1 R for Data Analysis

This week, we will start easy with a refresher on how to use R and RStudio for working with quantitative data. We will revisit some key concepts introduced in Geography in the Field I and Geography in the Field II, but from next week we will build on these foundations by introducing more advanced statistical techniques.

1.1 Lecture slides

You can download the slides of this week’s lecture here: [Link].

1.2 Reading list

Essential readings

  • Brundson, C. and Comber, A. 2020. Opening practice: Supporting reproducibility and critical spatial data science. Journal of Geographical Systems 23: 477–496. [Link]
  • Franklin, R. 2023. Quantitative methods III: Strength in numbers? Progress in Human Geography. Online First. [Link].

Suggested readings

  • Field, A. Discovering Statistics using R, Chapter 1: Why is my evil lecturer forcing me to learn statistics?, pp. 1-31. [Link]
  • Hadley, W. 2017. R for Data Science. Chapter 3: Workflow: basics. [Link]
  • Miller, H. and Goodchild, M. 2015. Data-driven geography. GeoJournal 80: 449–461. [Link]

1.3 Age groups in Camden

In RStudio, scripts allow us to build and save code that can be run repeatedly. We can organise these scripts into RStudio projects, which consolidate all files related to an analysis such as input data, R scripts, results, figures, and more. This organisation helps keep track of all data, input, and output, while enabling us to create standalone scripts for each part of our analysis. Additionally, it simplifies managing directories and filepaths.

Navigate to File -> New Project -> New Directory. Choose a directory name, such as GEOG0018, and select the location on your computer where you want to save this project by clicking on Browse….

Ensure you select an appropriate folder to store your GEOG0018 project. For example, you might use your Methods in Human Geography folder, if you have one, or another location within your Documents directory on your computer.

## Information supplied
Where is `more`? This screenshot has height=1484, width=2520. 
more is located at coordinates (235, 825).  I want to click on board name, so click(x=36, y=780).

## Problem 1
Reproduce the passage on R for data analysis word for word, from "In RStudio, scripts" up to and including "directories and filepaths.".
## Problem 2
Write the next part of the R for data analysis text, picking up right after its final sentence.
The lines aren't needed for what comes next.

## Expected output 1
In RStudio, scripts allow us to build and save code that can be run repeatedly. We can organise these scripts into RStudio projects, which consolidate all files related to an analysis such as input data, R scripts, results, figures, and more. This organisation helps keep track of all data, input, and output, while enabling us to create standalone scripts for each part of our analysis. Additionally, it simplifies managing directories and filepaths.

## Expected output 2
Please ensure that folder names and file names do not contain spaces or special characters such as * . " / \ [ ] : ; | = , < ? > & $ # ! ' { } ( ). Different operating systems and programming languages deal differently with spaces and special characters and as such including these in your folder names and file names can cause many problems and unexpected errors. As an alternative to using white space you can use an underscore (_) or hyphen (-) if you like.

Click on Create Project. You should now see your main RStudio window switch to this new project and when you check your files pane, you should see a new R Project called GEOG0018.

With the basics covered, let us dive into loading a real dataset, perform some data cleaning, and conducting some exploratory data analysis on the distribution of age groups in Camden. The data covers all usual residents across London, as recorded in the 2021 Census for England and Wales, aggregated at the Lower Super Output Area (LSOA) level.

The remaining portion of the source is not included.